Exercise prompt
Select every line below containing the word "computer".

Data entries:
-*-*-
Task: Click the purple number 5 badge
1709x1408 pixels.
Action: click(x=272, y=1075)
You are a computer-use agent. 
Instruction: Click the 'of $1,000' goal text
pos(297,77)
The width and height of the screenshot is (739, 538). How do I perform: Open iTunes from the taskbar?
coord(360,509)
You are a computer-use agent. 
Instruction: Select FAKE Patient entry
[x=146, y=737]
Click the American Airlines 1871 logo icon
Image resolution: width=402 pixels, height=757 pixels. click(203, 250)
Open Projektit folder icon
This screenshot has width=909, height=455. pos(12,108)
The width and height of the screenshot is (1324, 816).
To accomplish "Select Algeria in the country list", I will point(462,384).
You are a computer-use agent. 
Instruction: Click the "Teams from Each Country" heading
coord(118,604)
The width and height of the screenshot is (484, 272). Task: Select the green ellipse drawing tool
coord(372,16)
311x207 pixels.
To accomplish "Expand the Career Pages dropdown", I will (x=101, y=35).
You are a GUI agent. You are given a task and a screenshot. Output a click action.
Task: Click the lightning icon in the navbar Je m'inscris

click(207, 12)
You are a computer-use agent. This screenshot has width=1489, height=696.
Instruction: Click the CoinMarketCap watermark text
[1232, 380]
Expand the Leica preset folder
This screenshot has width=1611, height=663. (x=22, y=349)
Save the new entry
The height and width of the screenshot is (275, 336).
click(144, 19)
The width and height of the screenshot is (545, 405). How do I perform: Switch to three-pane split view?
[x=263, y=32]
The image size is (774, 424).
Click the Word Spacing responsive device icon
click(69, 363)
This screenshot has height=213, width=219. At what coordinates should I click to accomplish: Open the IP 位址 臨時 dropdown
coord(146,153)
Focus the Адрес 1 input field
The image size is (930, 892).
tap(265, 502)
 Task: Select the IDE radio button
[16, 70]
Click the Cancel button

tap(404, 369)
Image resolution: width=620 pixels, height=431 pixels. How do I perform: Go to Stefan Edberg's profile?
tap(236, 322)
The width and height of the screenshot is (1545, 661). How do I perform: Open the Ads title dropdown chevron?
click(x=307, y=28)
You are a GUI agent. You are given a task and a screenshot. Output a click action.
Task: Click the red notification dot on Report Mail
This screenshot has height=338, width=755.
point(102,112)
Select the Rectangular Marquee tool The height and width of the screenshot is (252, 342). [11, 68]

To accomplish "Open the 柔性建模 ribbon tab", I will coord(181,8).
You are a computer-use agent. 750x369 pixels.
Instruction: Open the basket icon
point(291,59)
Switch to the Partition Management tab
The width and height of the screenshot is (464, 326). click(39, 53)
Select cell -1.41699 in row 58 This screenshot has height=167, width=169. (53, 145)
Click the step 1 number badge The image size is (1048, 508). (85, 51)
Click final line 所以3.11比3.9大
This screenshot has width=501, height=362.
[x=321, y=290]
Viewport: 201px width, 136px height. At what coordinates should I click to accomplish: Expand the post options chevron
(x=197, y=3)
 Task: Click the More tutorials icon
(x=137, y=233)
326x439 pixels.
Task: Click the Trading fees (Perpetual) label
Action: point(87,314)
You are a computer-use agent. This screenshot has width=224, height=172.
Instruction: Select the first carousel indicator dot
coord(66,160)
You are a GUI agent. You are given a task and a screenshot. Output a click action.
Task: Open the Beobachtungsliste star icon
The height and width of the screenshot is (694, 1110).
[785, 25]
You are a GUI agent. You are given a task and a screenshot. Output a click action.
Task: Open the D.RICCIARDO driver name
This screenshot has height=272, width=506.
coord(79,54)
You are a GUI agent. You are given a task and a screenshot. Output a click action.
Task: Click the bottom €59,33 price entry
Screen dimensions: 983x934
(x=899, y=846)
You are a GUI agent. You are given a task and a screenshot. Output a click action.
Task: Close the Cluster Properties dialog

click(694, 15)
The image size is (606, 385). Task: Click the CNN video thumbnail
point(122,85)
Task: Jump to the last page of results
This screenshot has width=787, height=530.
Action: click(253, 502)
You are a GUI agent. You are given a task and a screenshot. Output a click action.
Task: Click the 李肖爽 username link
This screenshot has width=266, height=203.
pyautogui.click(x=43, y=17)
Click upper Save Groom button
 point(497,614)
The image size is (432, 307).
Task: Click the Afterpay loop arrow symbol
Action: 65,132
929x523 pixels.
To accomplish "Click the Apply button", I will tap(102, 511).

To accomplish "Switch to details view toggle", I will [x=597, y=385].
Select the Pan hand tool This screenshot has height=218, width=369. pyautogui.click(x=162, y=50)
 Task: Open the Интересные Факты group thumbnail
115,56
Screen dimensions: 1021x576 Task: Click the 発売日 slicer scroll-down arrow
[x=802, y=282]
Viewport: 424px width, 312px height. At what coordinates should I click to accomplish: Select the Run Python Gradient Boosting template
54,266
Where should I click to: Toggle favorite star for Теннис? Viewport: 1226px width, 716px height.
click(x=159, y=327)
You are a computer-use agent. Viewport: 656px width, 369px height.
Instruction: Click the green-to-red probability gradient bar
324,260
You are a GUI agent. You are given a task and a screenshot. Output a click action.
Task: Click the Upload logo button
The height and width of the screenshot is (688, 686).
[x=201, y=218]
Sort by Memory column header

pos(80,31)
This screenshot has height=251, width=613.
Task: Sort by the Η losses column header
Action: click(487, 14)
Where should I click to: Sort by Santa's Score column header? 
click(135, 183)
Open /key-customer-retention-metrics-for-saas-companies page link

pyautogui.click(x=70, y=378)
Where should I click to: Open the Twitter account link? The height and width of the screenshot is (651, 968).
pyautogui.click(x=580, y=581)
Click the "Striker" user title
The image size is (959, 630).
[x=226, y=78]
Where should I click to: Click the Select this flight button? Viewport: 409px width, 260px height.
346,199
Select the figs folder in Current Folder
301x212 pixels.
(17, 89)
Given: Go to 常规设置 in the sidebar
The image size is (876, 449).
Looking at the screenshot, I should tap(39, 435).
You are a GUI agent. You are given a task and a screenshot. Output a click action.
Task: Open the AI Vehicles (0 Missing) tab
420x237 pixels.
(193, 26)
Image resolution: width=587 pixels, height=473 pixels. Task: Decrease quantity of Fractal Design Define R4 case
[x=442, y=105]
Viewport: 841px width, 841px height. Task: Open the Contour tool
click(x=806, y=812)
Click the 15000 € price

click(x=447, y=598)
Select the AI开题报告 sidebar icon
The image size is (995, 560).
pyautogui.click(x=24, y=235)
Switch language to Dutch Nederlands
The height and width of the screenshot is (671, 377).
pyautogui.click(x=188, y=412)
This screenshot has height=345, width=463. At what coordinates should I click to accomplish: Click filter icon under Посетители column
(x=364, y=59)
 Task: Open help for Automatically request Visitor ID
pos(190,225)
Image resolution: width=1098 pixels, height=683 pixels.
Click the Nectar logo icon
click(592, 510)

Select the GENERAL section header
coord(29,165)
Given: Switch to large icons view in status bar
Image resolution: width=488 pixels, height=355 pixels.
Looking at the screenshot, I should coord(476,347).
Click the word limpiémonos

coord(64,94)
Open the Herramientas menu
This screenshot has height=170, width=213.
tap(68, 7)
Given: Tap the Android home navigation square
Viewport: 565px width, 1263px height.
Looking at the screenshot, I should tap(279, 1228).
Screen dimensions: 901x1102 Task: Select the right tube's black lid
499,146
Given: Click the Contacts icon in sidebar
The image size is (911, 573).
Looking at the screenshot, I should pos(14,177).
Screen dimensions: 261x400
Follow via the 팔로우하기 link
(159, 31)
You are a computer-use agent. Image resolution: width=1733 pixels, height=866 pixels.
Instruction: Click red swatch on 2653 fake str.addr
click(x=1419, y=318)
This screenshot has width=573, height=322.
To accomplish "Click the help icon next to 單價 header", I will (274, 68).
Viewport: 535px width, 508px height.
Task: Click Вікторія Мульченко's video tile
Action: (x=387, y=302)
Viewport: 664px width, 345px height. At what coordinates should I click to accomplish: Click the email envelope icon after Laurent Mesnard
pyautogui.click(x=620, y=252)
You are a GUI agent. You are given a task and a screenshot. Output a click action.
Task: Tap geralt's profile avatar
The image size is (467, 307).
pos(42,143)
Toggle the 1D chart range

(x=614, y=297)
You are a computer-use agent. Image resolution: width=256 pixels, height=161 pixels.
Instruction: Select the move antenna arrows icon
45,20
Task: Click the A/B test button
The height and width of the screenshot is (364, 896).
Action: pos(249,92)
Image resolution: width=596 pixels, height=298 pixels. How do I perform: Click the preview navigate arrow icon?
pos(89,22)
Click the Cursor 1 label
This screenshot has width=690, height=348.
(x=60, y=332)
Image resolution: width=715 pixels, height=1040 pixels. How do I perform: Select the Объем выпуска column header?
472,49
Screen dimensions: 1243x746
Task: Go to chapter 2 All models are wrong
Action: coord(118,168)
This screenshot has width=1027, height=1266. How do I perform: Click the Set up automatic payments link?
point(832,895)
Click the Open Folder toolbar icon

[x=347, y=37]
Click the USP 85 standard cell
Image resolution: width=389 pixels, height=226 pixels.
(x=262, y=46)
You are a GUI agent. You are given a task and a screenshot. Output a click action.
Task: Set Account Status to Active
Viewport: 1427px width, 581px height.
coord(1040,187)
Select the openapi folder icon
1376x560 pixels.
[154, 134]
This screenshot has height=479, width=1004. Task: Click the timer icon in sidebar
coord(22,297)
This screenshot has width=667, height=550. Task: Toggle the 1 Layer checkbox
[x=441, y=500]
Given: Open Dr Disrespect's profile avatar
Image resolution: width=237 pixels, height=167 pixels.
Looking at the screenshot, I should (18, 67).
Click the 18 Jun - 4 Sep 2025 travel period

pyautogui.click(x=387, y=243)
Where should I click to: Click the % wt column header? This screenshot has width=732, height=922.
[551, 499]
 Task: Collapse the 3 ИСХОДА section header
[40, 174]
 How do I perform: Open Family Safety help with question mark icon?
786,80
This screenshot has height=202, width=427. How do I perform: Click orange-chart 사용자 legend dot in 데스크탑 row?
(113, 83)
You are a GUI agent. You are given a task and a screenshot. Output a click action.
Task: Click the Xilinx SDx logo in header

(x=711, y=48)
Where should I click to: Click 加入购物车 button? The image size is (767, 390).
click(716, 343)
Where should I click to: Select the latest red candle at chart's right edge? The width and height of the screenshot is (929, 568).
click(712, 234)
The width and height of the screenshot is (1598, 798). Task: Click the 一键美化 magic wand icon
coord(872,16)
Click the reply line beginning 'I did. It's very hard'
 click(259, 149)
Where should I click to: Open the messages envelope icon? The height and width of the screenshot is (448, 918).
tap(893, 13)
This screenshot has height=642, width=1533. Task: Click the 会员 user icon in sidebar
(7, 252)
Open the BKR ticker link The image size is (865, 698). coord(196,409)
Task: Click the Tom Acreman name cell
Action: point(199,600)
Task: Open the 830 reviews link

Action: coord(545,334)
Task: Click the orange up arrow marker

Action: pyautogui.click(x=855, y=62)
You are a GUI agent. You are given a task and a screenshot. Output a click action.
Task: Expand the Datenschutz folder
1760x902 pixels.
-*-*-
Completed task
You are a computer-use agent. 
You are a computer-use agent. 
You are a computer-use agent. 
You are a computer-use agent. This screenshot has width=1489, height=696.
You are a computer-use agent. 750x369 pixels.
You are a computer-use agent. This screenshot has width=224, height=172.
You are a computer-use agent. Viewport: 656px width, 369px height.
You are a computer-use agent. Image resolution: width=1733 pixels, height=866 pixels.
You are a computer-use agent. Image resolution: width=256 pixels, height=161 pixels.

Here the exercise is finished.